- EXERCISE DESCRIPTION -
Nothing in the records should differ when they are repeated. Restate them word for word.

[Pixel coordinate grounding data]
......

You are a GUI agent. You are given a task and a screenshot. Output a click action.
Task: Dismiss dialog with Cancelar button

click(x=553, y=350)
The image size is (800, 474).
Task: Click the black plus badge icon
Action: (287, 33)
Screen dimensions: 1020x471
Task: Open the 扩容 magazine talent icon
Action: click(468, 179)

......

- SOLUTION TO THE PROBLEM -
You are a GUI agent. You are given a task and a screenshot. Output a click action.
Task: Dismiss dialog with Cancelar button

click(x=553, y=350)
The image size is (800, 474).
Task: Click the black plus badge icon
Action: (287, 33)
Screen dimensions: 1020x471
Task: Open the 扩容 magazine talent icon
Action: click(468, 179)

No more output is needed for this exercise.